Je ne suis pas sûr que le prisme soit le bon, dans la mesure où faire des économies sur l’éducation n’est certainement pas un le meilleur des investissements sur l’avenir. Deux éléments à prendre en considération : d’après McKinsey, 800 millions de personnes dans le monde vont voir leur métier frappé d’obsolescence dans les quinze années à venir – près d’un tiers de la main d’oeuvre dans le monde. L’effort de formation nécessaire va être colossal, mais aussi vital si nous ne voulons pas voir émerger un monde totalement inégal, entre d’un côté la caste des sachants et de l’autre la majorité des ignorants. Par ailleurs, s’il est bien un domaine dans lequel l’investissement public est à la fois légitime et nécessaire, c’est bien dans l’école et la formation et ce tout au long de la vie.
Vous avez levé de l’argent auprès du Fonds Ambition Numérique de Bpifrance. Le Président Hollande a également permis aux demandeurs d’emploi d’être éligibles, gratuitement, à un compte premium OpenClassrooms, et vous êtes actuellement partenaire de Pôle Emploi. On peut dire que vous êtes soutenu par les pouvoirs publics à plusieurs titres. Pensez-vous qu’en France ce soutien des pouvoirs publics aux start-ups est aujourd’hui suffisant et y aurait-il, selon vous, des moyens de renforcer davantage cet accompagnement ?

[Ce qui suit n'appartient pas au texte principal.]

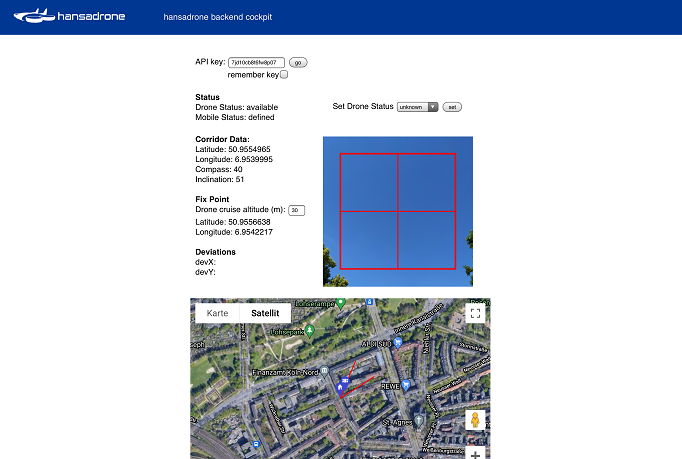Enable the remember key checkbox

(284, 74)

A ce sujet, le constat est assez unanimement partagé : le soutien des pouvoirs publics à tous les niveaux en France n’est pas vraiment un problème – au contraire, entre Bpifrance et les différents dispositifs d’encouragement à l’innovation on ne peut que rendre hommage à l’engagement de la France en faveur de l’initiative ; le vrai problème est plus loin dans le cycle de vie d’une startup, au moment où il faut lever beaucoup d’argent pour changer d’échelle.
Par votre partenariat avec Pôle Emploi, pouvez-vous nous expliquer en quoi vous améliorez l’employabilité ?

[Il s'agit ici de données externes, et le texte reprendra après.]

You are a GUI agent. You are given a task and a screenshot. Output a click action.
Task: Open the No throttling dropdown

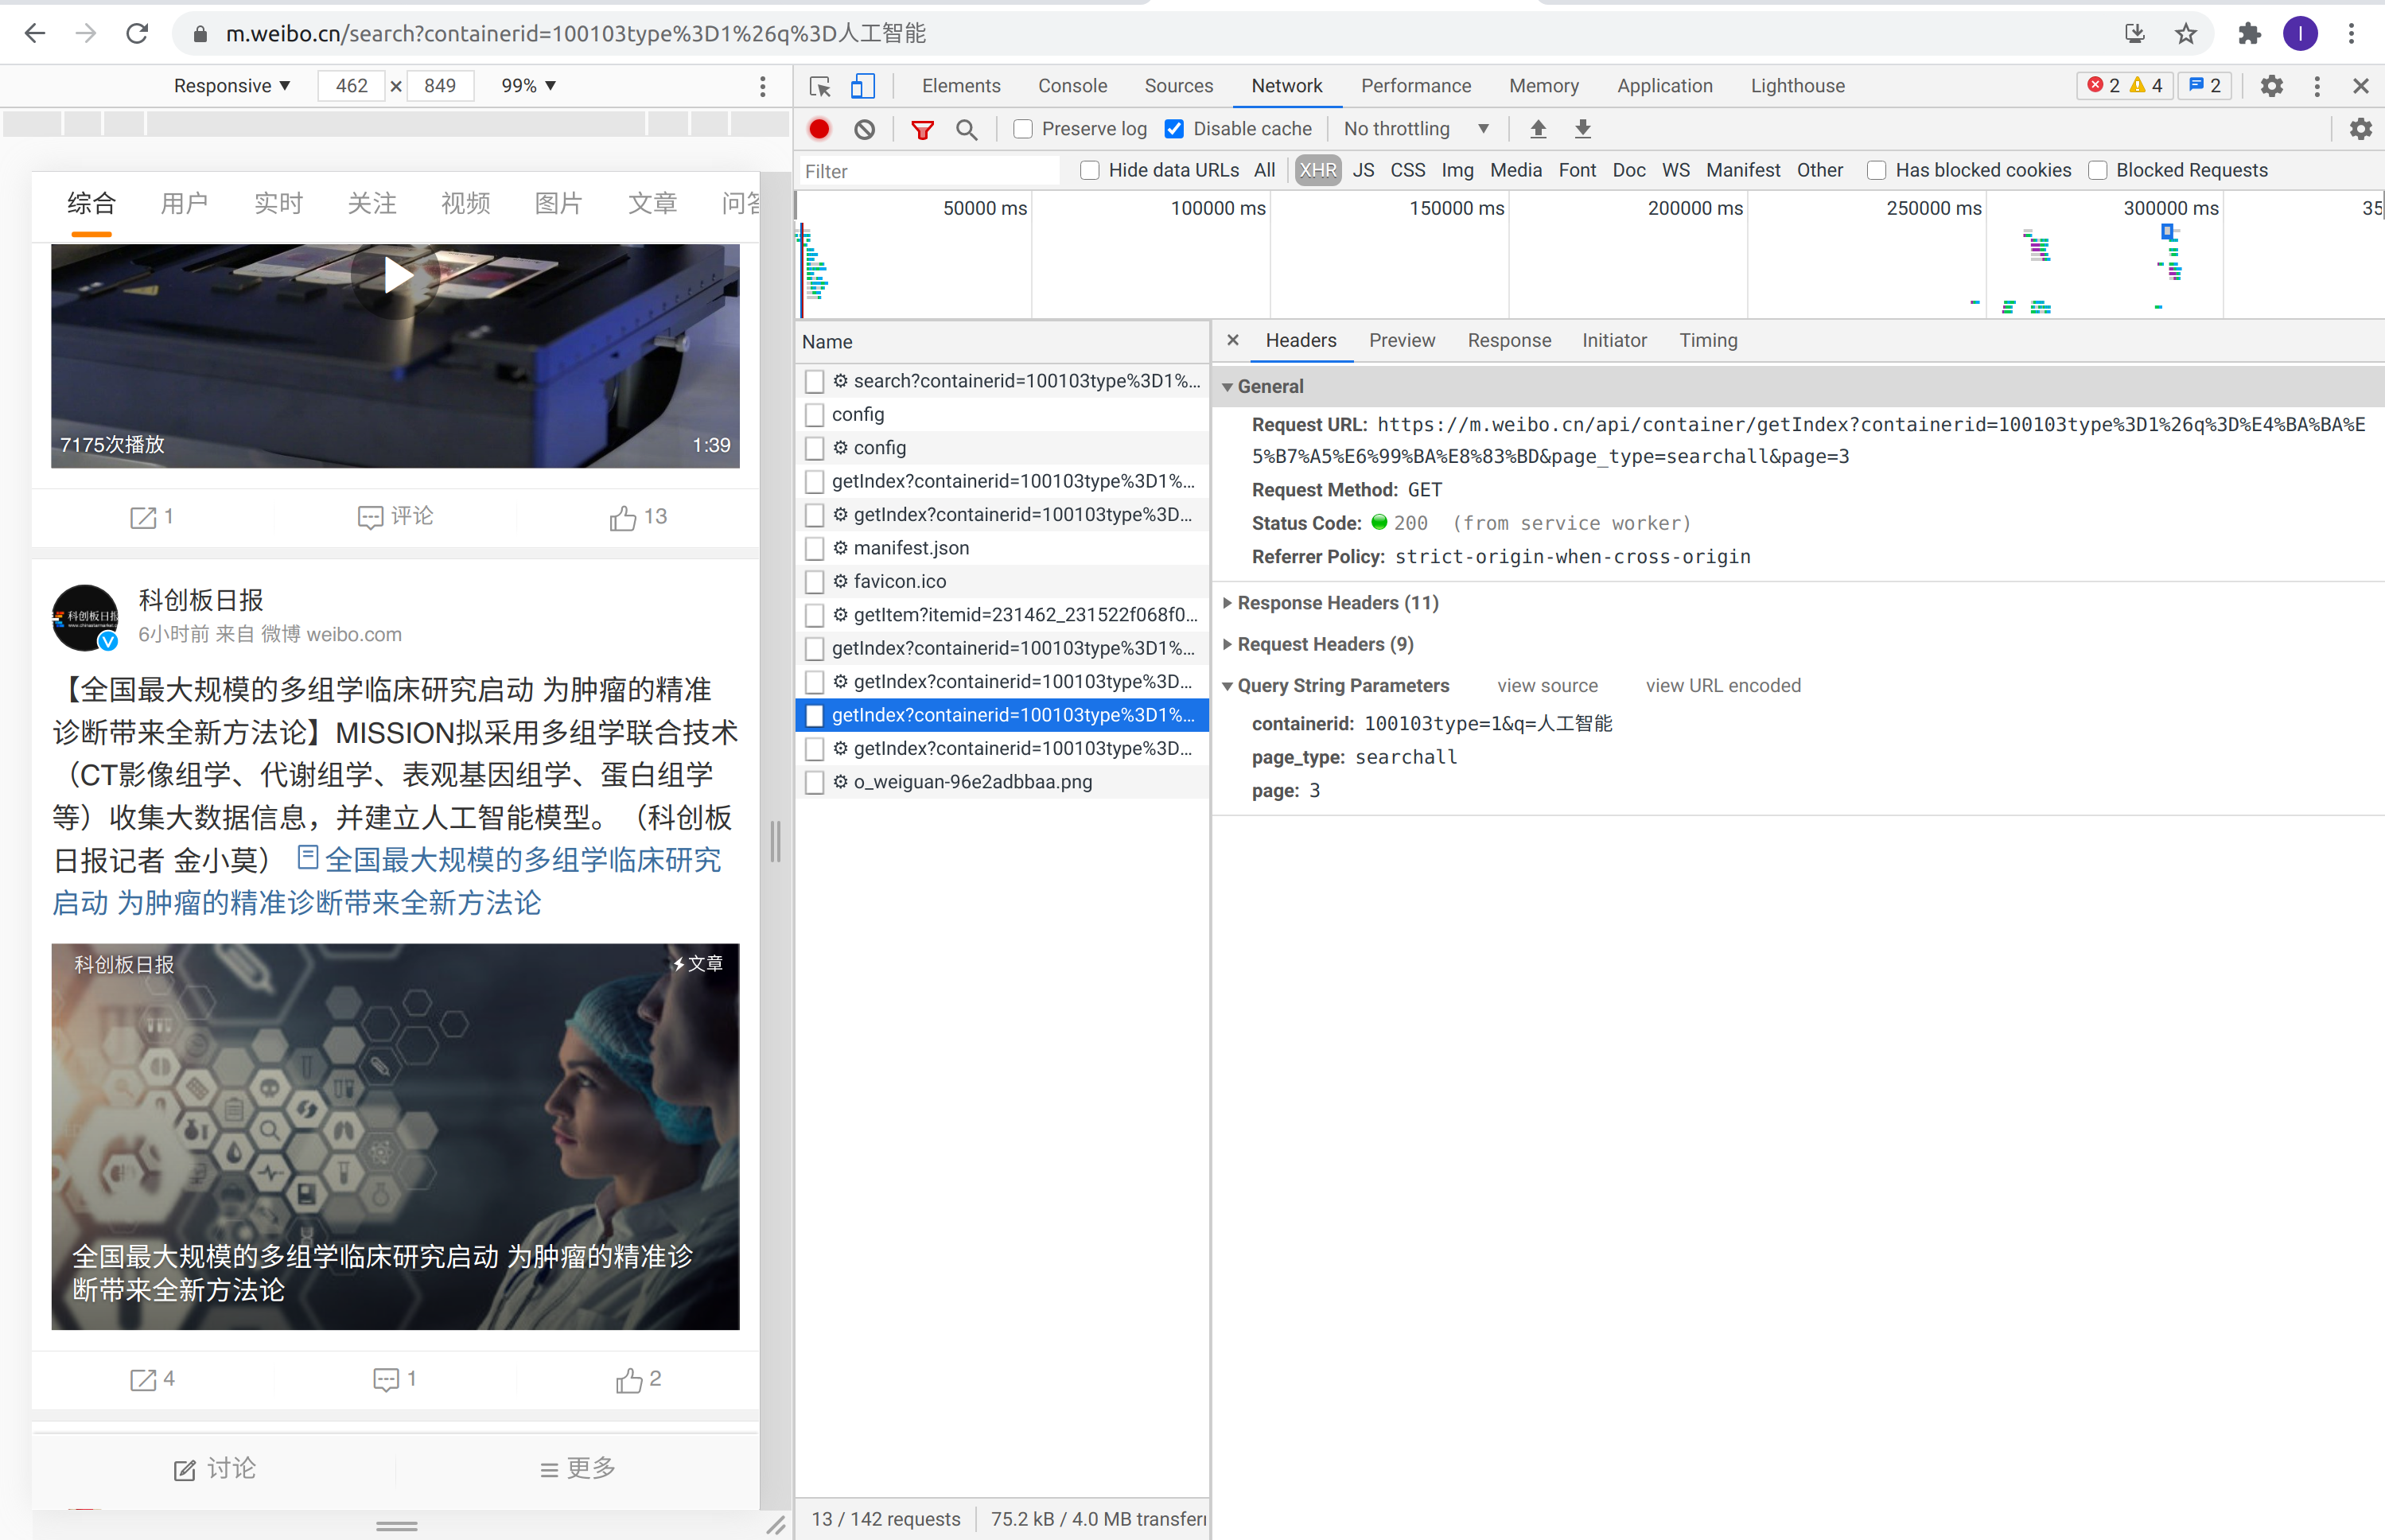(1415, 129)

Le paradigme a changé en matière de formation : aujourd’hui, la formation tout au long de la vie n’est plus une option mais une nécessité – offrir un accès privilégié aux demandeurs d’emploi, c’est leur permettre d’acquérir des compétences complémentaires, à valoriser sur leur CV.
Une dernière question : récurrente dans nos entretiens, avez-vous un modèle et quel est votre rêve ?
Mon rêve est simple, c’est le critère de succès que nous nous sommes donnés pour évaluer le succès d’OpenClassrooms : un million d’étudiants OpenClassrooms placés dans l’emploi chaque année à partir de 2025. Et il y a de quoi faire pour y arriver ! Un modèle ? Côté pédagogie je pense à Pestalozzi, l’un des pères de la pédagogie modèle dont on ne parle plus guère aujourd’hui – l’un des premiers à avoir développé une vraie conception de l’éducation comme socle de l’homme, à la fois comme professionnel mais aussi comme citoyen.